++++ INPUT DATA
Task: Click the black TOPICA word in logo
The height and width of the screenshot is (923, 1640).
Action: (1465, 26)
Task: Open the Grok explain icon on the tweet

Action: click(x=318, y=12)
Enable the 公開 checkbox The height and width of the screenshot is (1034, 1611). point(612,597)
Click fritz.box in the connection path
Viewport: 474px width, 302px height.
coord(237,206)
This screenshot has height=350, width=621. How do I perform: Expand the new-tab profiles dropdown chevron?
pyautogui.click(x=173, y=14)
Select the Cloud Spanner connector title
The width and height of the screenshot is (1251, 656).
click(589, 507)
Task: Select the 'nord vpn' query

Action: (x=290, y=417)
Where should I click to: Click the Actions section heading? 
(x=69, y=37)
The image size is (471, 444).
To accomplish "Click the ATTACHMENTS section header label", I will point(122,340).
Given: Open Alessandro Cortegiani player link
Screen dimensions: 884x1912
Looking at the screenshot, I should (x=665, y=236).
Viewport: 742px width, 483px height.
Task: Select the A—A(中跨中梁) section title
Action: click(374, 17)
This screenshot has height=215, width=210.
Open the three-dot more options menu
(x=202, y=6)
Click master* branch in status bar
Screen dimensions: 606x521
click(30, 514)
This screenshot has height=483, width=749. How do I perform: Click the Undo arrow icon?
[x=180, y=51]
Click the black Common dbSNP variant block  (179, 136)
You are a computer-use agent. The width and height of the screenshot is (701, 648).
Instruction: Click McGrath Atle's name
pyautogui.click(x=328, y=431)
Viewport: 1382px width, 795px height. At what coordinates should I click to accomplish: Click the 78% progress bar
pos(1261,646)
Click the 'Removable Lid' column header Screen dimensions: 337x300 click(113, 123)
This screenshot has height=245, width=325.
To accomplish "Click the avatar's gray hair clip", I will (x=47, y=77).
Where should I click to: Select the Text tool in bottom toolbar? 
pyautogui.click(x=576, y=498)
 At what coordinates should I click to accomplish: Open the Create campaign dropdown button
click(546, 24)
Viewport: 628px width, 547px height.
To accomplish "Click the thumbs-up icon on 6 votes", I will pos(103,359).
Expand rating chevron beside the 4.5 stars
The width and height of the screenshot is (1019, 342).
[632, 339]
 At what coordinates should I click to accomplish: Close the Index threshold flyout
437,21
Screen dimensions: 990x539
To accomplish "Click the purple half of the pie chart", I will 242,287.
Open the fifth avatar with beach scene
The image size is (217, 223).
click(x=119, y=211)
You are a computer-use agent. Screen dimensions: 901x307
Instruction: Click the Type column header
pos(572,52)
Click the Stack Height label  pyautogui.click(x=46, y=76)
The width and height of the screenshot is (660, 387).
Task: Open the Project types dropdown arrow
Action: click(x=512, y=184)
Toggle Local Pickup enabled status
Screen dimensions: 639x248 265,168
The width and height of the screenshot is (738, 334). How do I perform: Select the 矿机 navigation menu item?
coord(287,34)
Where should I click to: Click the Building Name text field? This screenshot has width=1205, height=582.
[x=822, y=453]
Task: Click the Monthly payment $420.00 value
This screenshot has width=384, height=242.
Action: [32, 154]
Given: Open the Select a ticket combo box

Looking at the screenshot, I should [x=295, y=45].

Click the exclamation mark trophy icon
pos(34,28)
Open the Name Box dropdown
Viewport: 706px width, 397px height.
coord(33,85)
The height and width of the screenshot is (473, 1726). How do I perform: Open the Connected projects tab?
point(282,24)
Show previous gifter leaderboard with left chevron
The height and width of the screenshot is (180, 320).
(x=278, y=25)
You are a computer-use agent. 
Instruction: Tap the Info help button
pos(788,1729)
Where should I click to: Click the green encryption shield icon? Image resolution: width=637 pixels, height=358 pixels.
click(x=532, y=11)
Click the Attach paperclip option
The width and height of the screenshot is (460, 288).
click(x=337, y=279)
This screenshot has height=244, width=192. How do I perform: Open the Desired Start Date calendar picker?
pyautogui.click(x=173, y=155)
++++++++
Considering only lines that contain the word "avatar", say how many there are in the data, with no other text.

2